START TASK MATERIAL

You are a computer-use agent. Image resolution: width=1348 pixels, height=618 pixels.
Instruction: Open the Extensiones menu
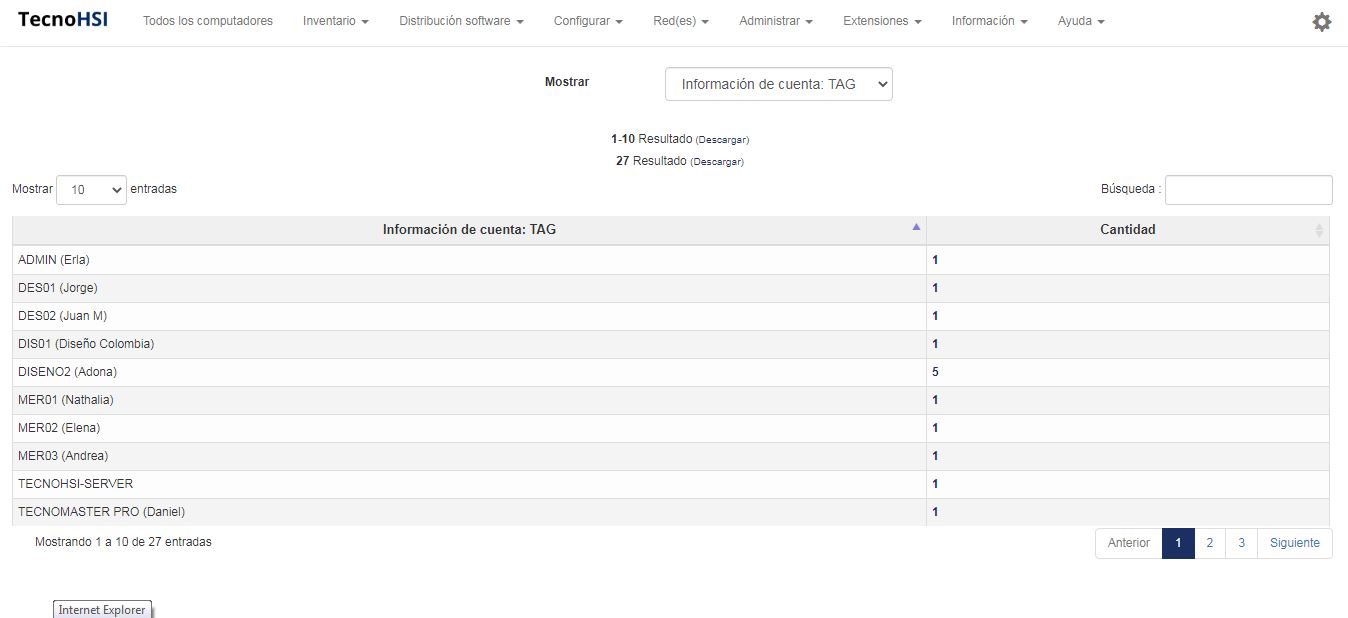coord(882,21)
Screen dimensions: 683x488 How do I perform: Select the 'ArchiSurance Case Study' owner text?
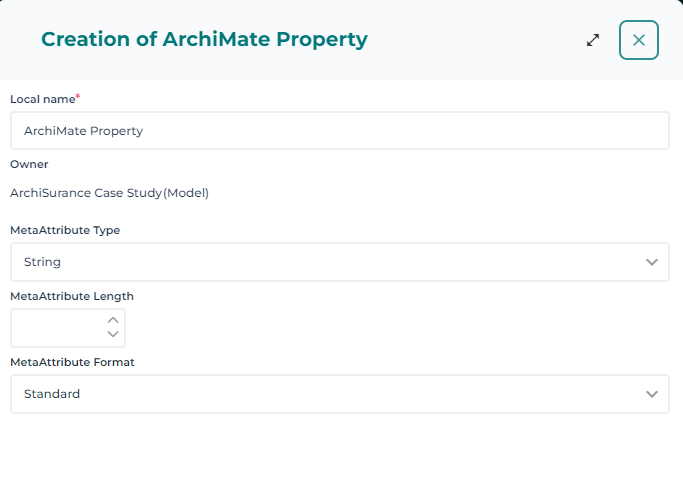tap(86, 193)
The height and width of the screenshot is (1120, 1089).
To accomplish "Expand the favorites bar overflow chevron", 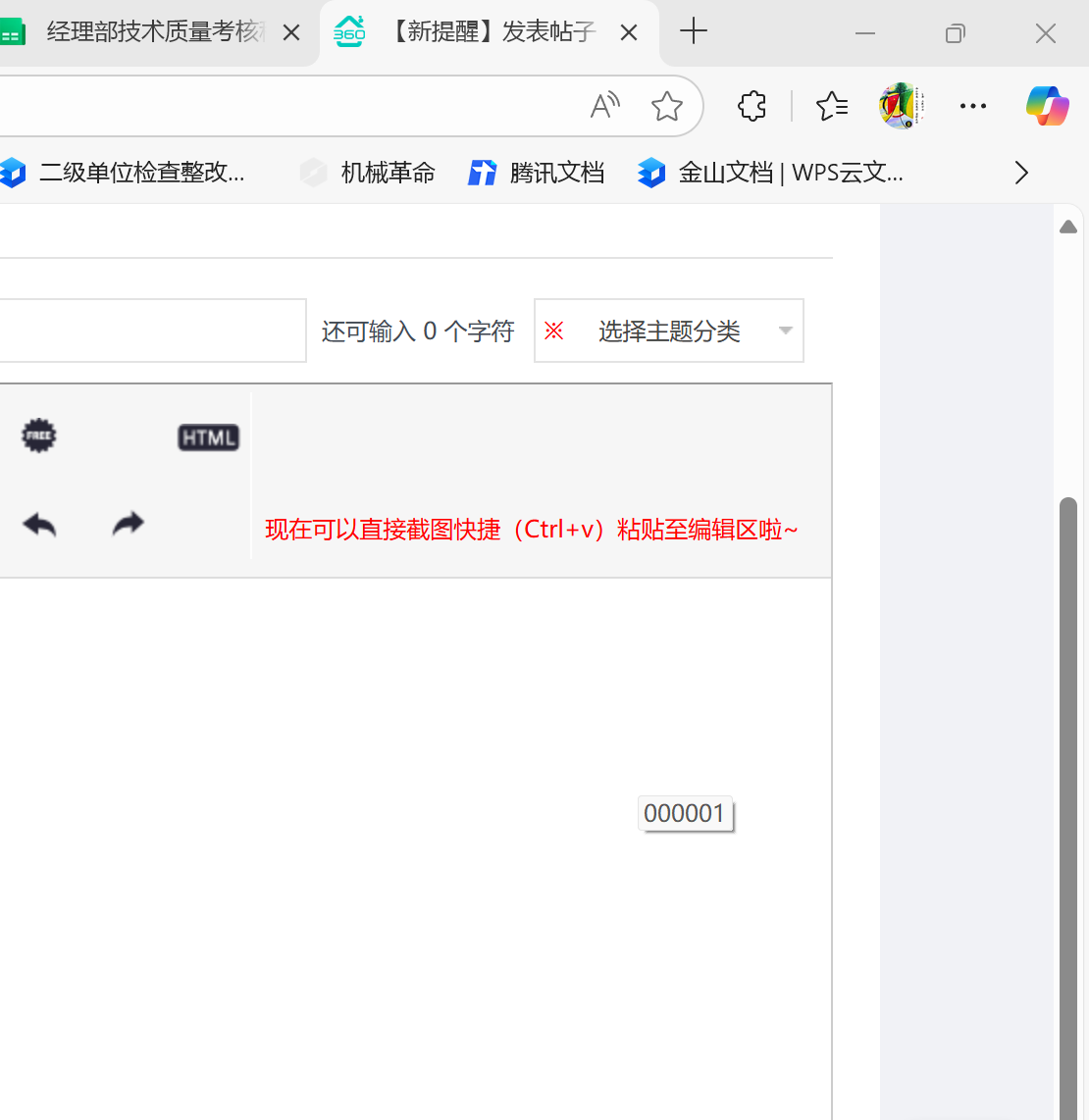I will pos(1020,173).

END TASK MATERIAL

*WHAT YOU ARE ASKED TO DO*
Tally every line in the listing above that contains "height", then state only the total.

*TASK SOLUTION*
2